OK computer: When pop music meets machine learning

It’s Moogfest season here in Durham, so there’s been a lot of the discussion in the office around music, data lakes, and the heat map we’re building for the festival. But the conversation took a different turn, thanks to a tweet.

Many months ago when I was at IBM Insight, I tweeted a snide remark about computer-generated jokes. Fast-forward to this week, when former “Monk” and Letterman writer Joe Toplyn responded with a link “proving” that computers could generate jokes that were funny … at least to the easily amused. Amid the discussion, someone drove by playing crappy autotune pop music.

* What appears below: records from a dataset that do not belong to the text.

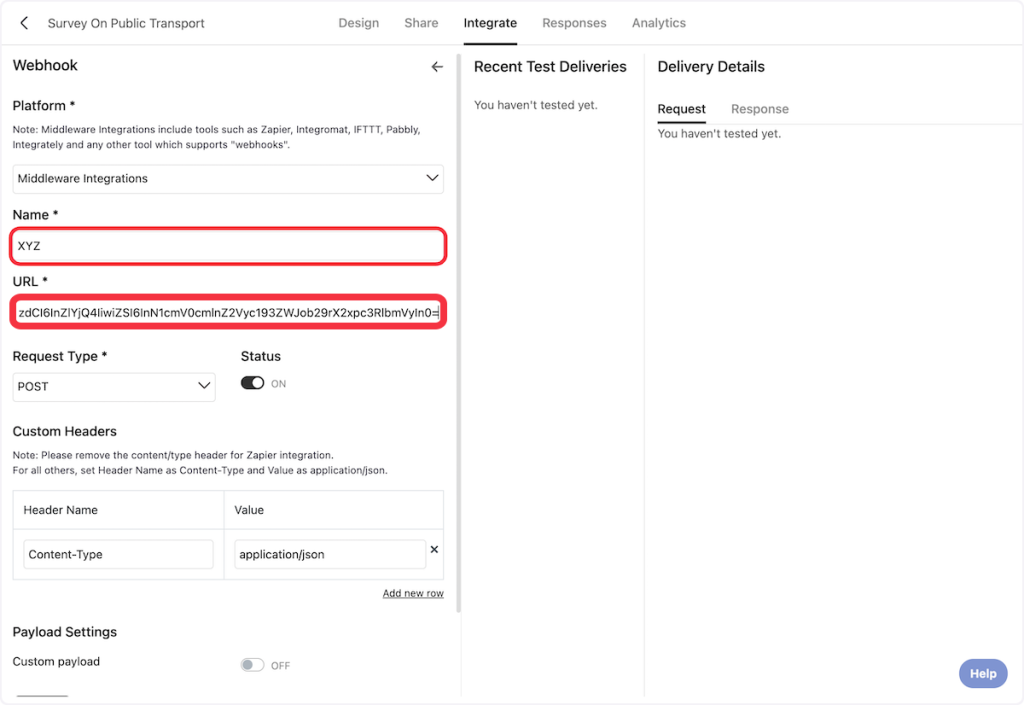Edit the Content-Type header name field
The width and height of the screenshot is (1024, 705).
118,554
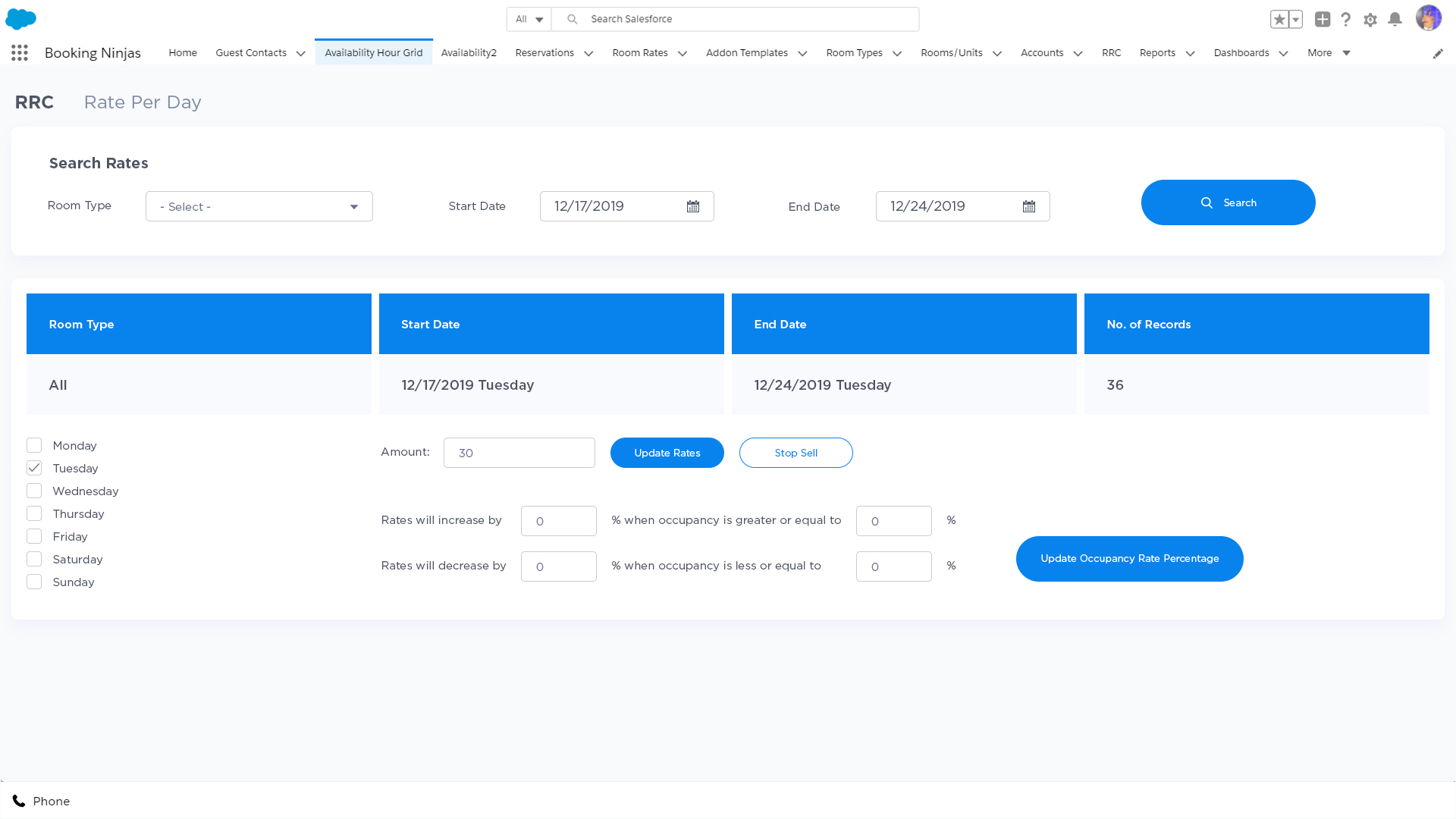This screenshot has width=1456, height=819.
Task: Check the Monday checkbox
Action: click(x=34, y=445)

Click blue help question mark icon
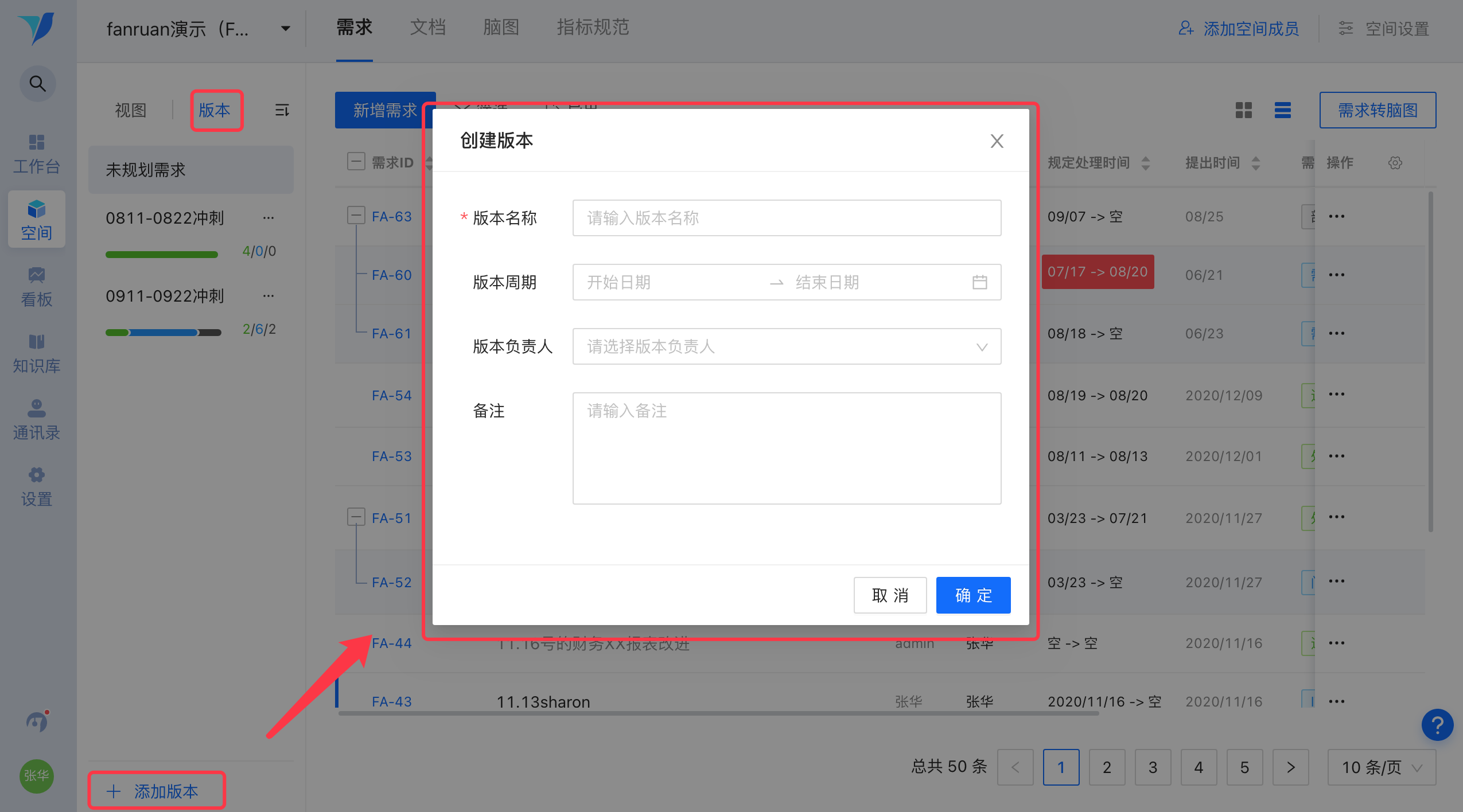pos(1437,725)
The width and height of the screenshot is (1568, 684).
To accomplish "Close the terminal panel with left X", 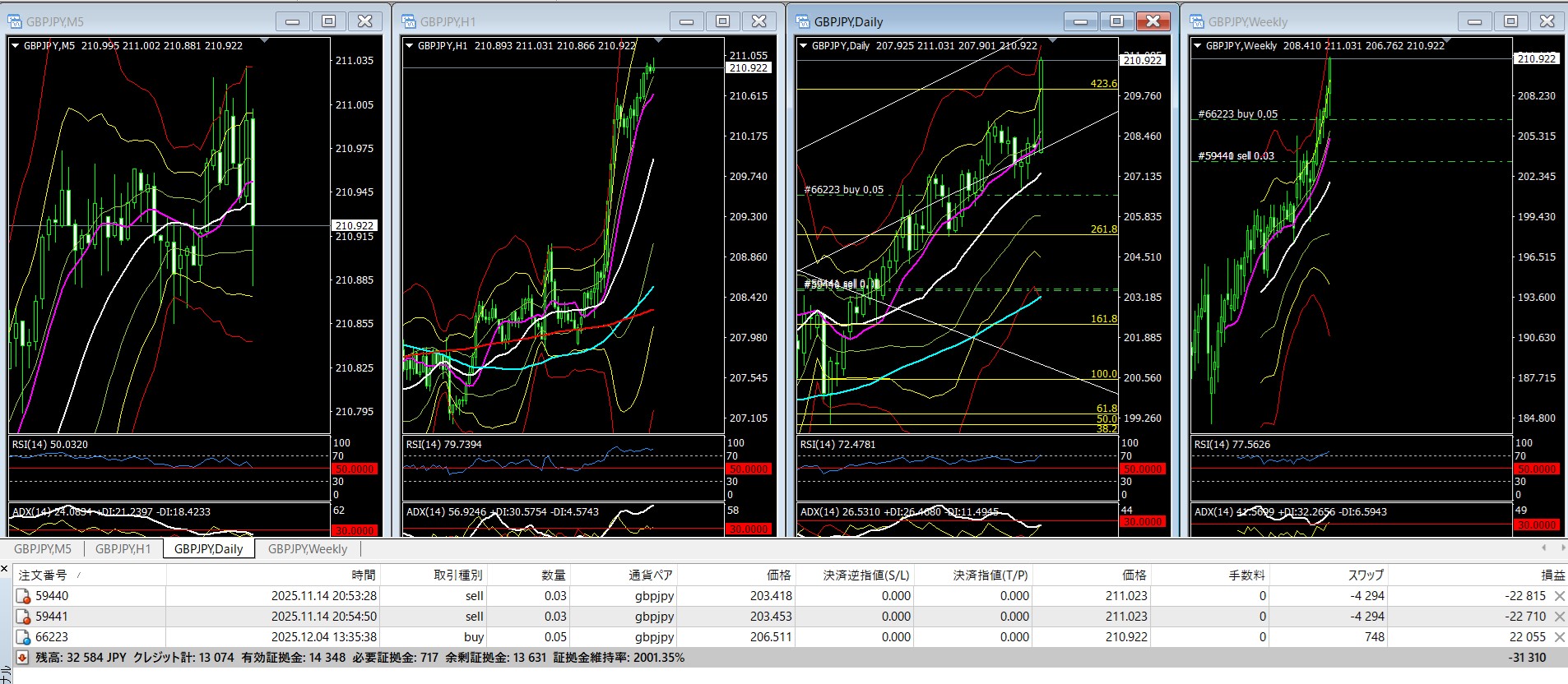I will click(4, 569).
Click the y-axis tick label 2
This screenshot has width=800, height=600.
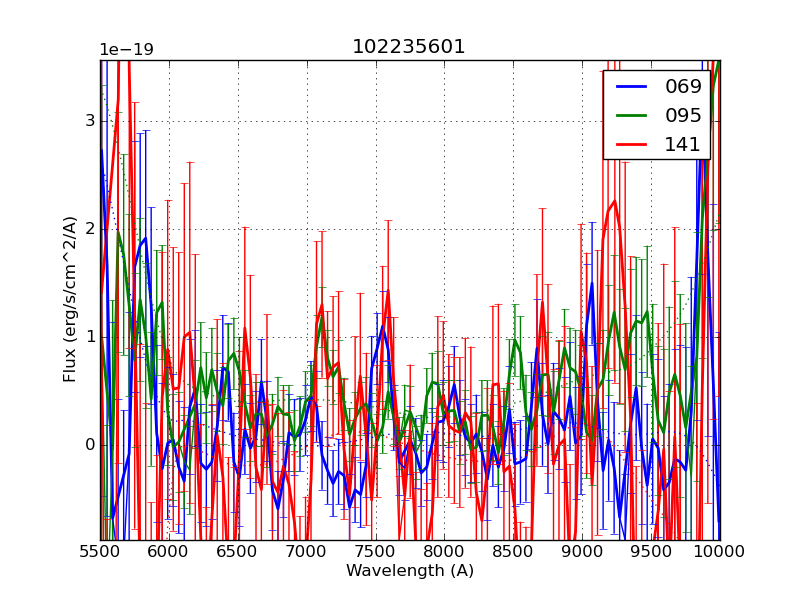90,229
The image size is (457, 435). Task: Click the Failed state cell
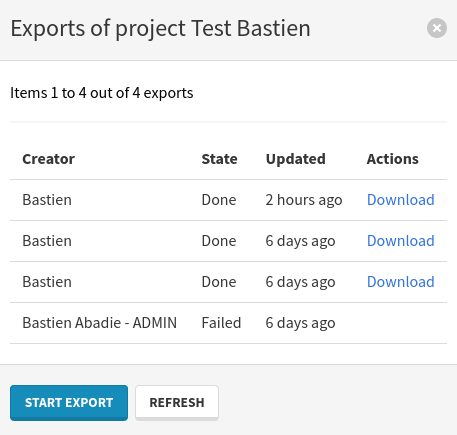pyautogui.click(x=221, y=323)
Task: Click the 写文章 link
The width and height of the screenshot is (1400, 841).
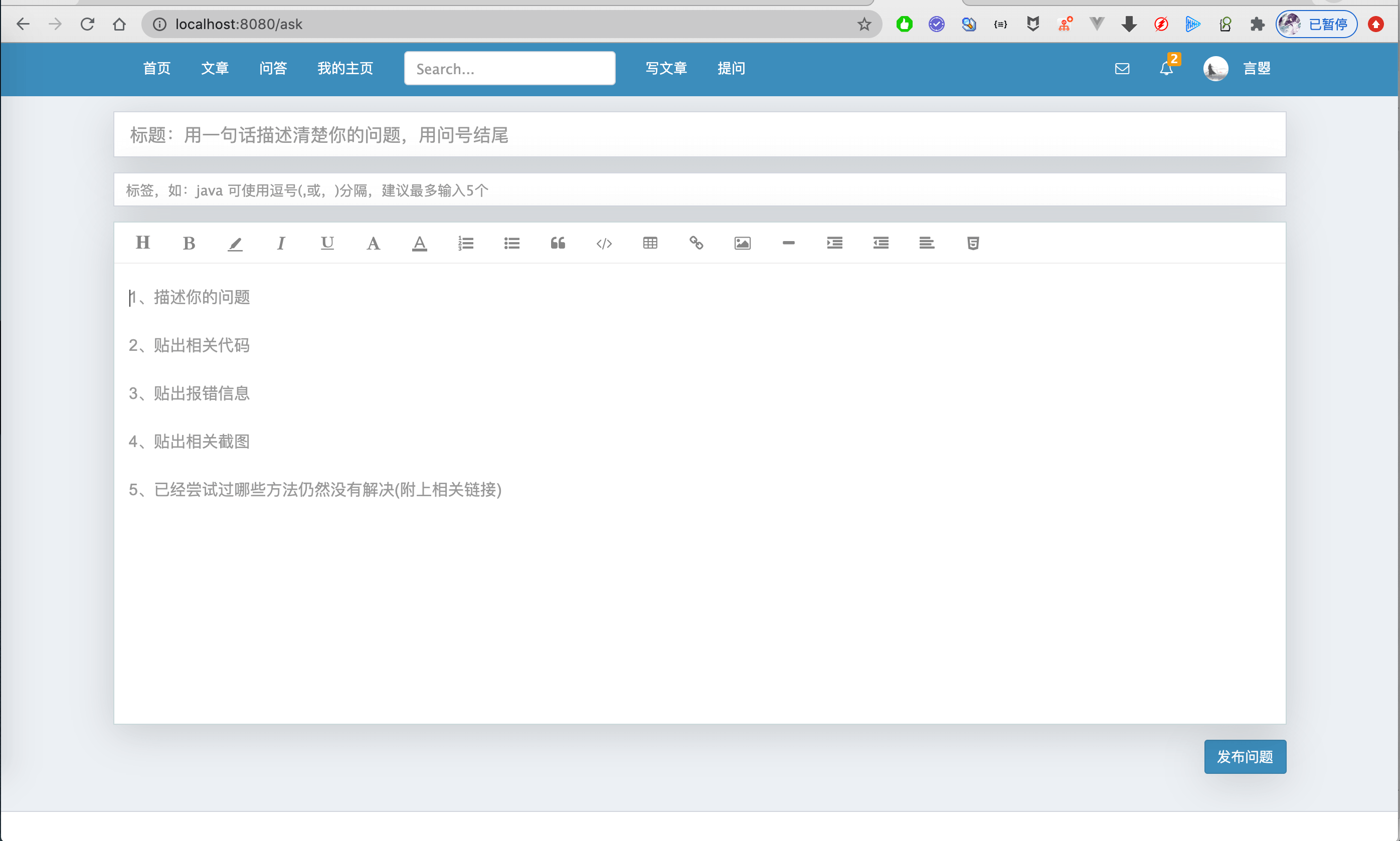Action: [666, 69]
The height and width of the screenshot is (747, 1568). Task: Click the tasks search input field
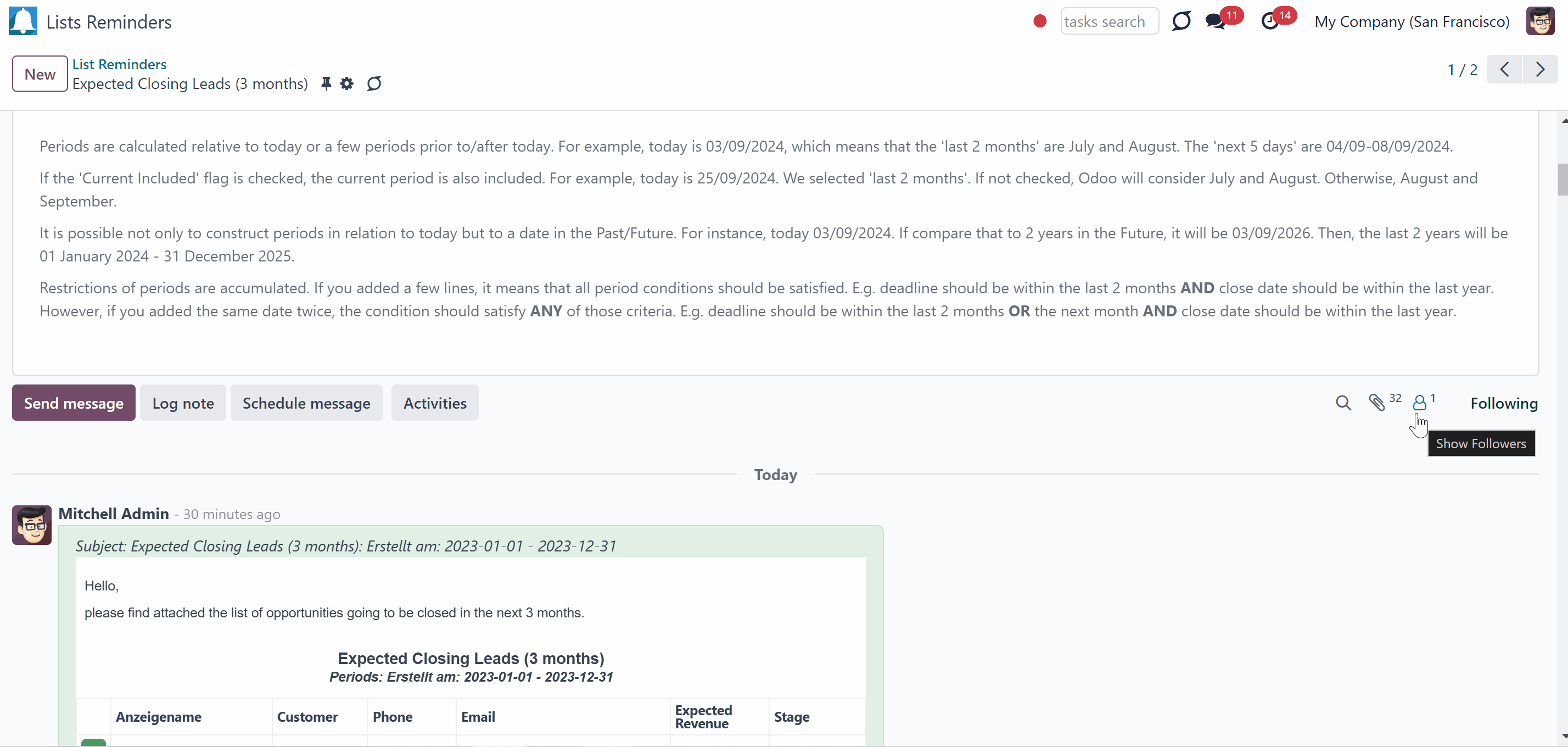coord(1109,21)
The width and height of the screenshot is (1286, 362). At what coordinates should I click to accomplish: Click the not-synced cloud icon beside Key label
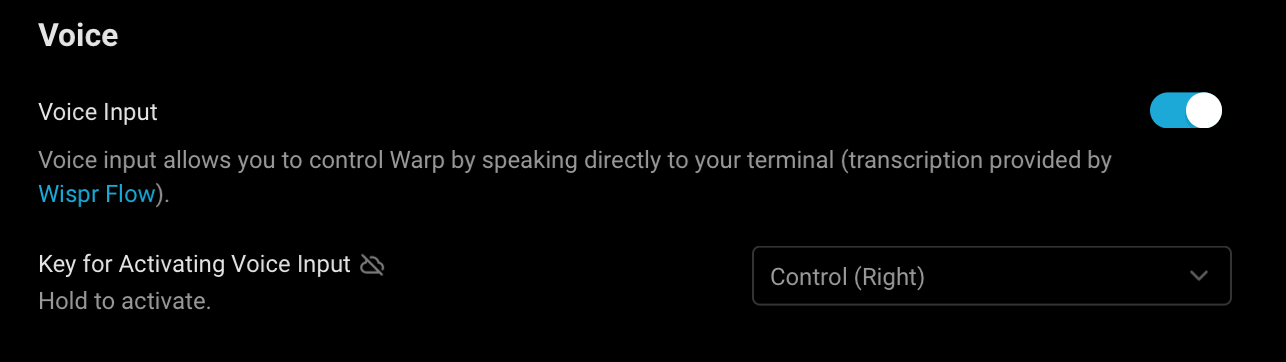coord(372,265)
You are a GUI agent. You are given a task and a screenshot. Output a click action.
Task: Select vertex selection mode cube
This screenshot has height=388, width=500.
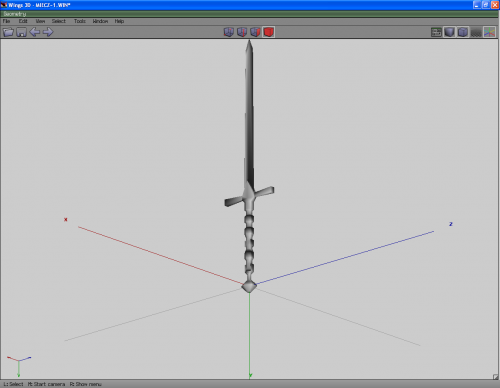tap(229, 32)
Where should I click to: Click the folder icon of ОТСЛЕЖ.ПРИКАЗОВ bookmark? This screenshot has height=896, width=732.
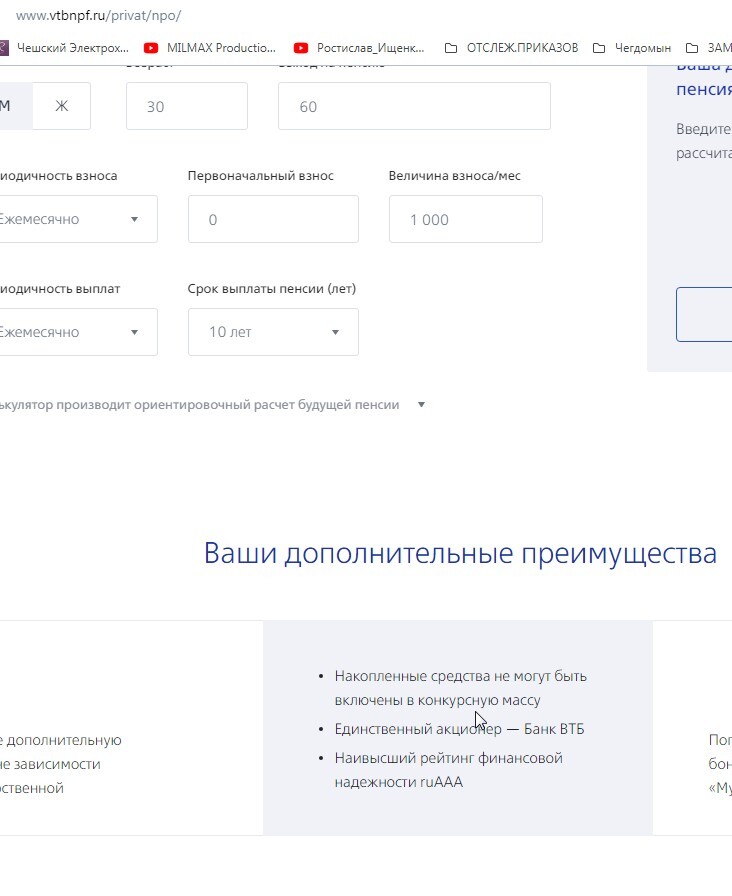(x=451, y=47)
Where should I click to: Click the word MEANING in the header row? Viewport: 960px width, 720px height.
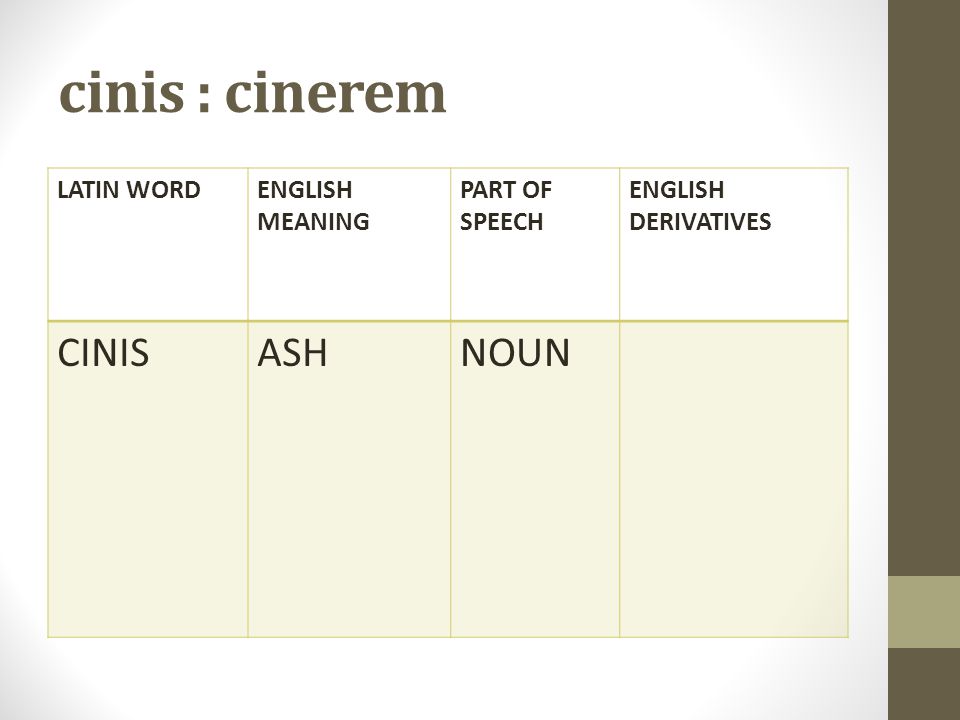pyautogui.click(x=313, y=222)

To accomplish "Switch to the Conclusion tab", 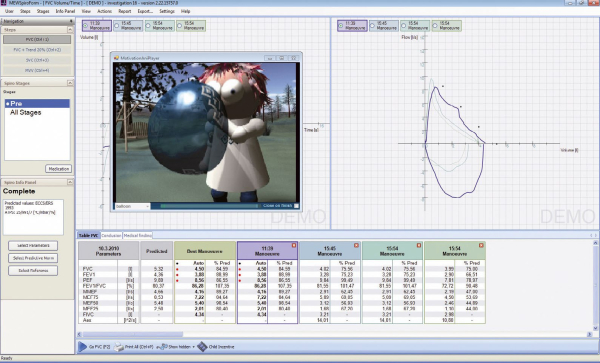I will 111,235.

This got me thinking about whether you could generate hit pop songs. Most of the popular songs are written by two middle-aged guys from Sweden anyhow. Plus, there are algorithms that can detect which songs are likely to be a hit. While the current hit song generator is simply song titles with performers, we also have an algorithm that can generate tweets for the presumptive Republican presidential nominee. It seems like a short trip to get from hit detector to factory songwriting to neural net for political speech to full-on pop song generator!

We’d need parameters like a genre (pop, hip-hop, dance) and probably gender, as well as whether it’s a party track, a love song, happy, sad, angry, and so on. Then maybe we’d train a neural net on the corpus of songs by the two Swedes. Add that to an adaptation of the hit detection algorithm and you should have not a great song, but at the very least a popular one.